A sa surprise, son retour au chapitre fut quasi triomphal. Elle fut entourée, applaudie, félicitée et même l’irascible Schwartzburg, flanquée de son inséparable princesse de Holstein-Beck, vint lui serrer la main. Naturellement elle fut élue prieure et on poussa la reconnaissance jusqu’à lui proposer de devenir coadjutrice de l’abbesse, autrement dit son bras droit, ce qui lui assurait d’avance la crosse abbatiale à la mort de mère Anne-Dorothée et ferait d’elle l’égale des princesses de l'empire, mais elle eut la sagesse de refuser : il n’était pas bon d’enlever aux autres toute perspective d’avancement. Cela lui vaudrait - l’euphorie présente envolée - presque autant d’ennemies qu’elle se découvrait d’amies. Naturellement on festoya et au cours d’une cérémonie solennelle, Aurore de Koenigsmark fut intronisée et commença d’assumer ses fonctions. Rassurées sur leur avenir les dames de Quedlinburg semblaient converties à l’angélisme et la prieure vécut quelques mois de sérénité. D’autant plus que la maison n’appartenait plus au territoire saxon, ce qui, bientôt, allait présenter un certain avantage.

A Varsovie, en effet, Auguste II et Flemming - ou plus exactement Flemming et Auguste II - décidaient d’étendre leur pré carré en récupérant les territoires nordiques annexés depuis nombre d’années par la Suède. Singulièrement ceux de la riche et vaste Livonie. Après avoir conclu un traité d’entente avec la Russie de Pierre le Grand et le Danemark, on pénétra en Livonie avec d’ailleurs l’assentiment de la noblesse locale dépossédée d’une partie de ses biens par la couronne suédoise.
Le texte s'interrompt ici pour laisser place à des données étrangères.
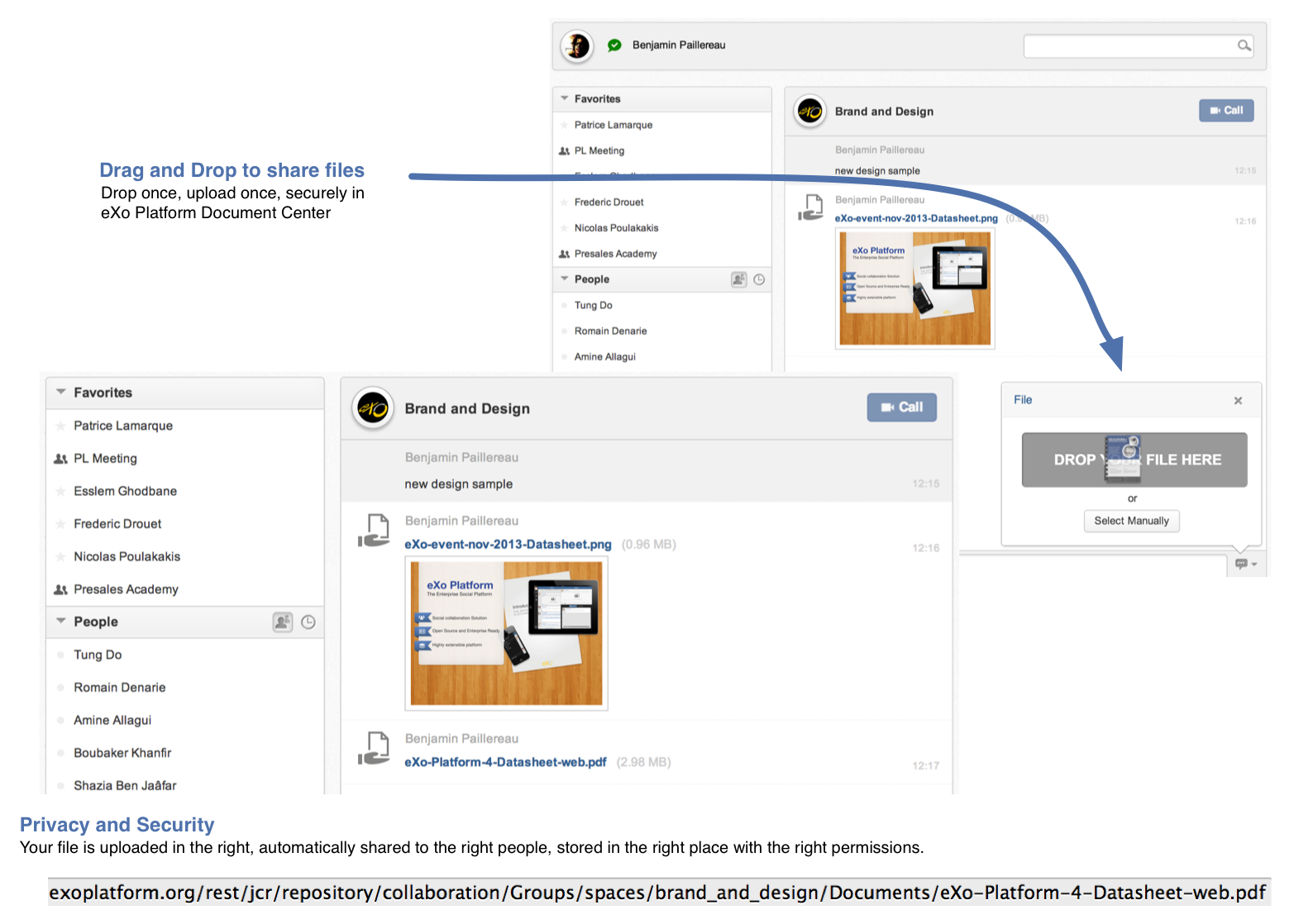
Task: Select Shazia Ben Jaâfar from the People list
Action: [125, 785]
C’était compter sans le jeune roi Charles XII à qui l’initiative polonaise allait permettre de montrer ce dont il était capable… Au tout début du siècle, en 1700, il allait écraser coup sur coup les Danois à Copenhague même et les Russes à Narva. Résultat : Auguste II et son ministre se trouvèrent seuls affrontés à l’un des plus grands capitaines de l’Histoire ! Non seulement Charles XII les battait à plates coutures mais il leur donna la chasse et envahit leur territoire. C’est alors que les deux compères eurent une idée quelque peu étrange qui leur parut lumineuse. Un beau soir, Aurore eut la surprise de voir son ennemi débarquer au couvent.
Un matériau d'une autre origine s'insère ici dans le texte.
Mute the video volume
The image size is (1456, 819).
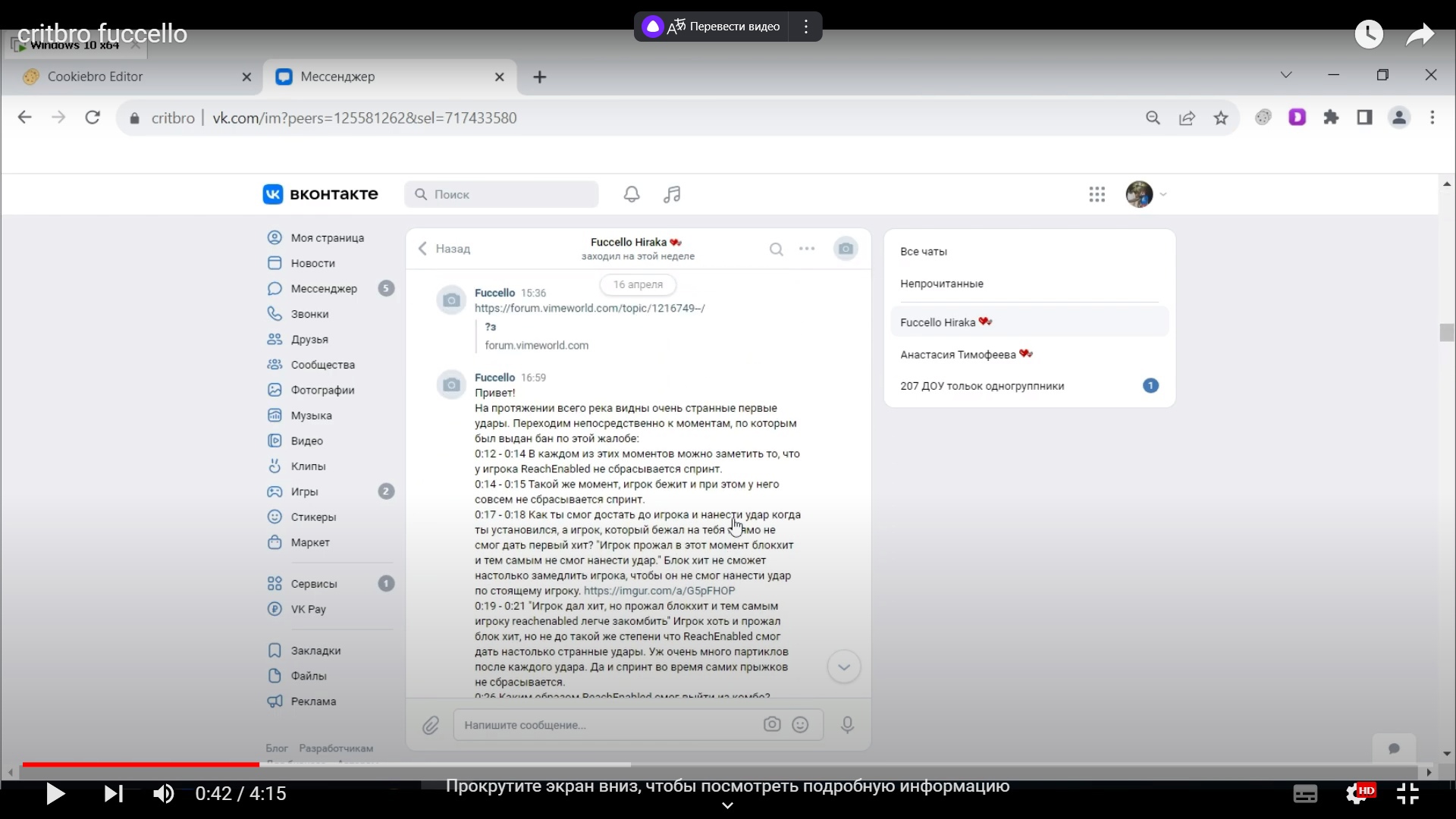pyautogui.click(x=163, y=794)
Ce qu’il venait lui demander la stupéfia : le roi de Suède aimait les femmes. Elle comptait parmi les plus célèbres beautés de l’époque. En outre, elle était toujours suédoise ; les Koenigsmark, s'ils avaient souvent mis leur épée au service de souverains étrangers, n’en relevaient pas moins de la couronne suédoise. Et pas seulement eux, mais aussi les Loewenhaupt dont le domaine héréditaire de la Gardie se trouvait à Loevebröd. La conclusion venait d’elle-même… Après avoir négocié la neutralité bienveillante de l’Electeur de Brandebourg, Aurore devait à présent se rendre auprès de son « souverain naturel » pour négocier avec lui une paix qui ne fût pas honteuse.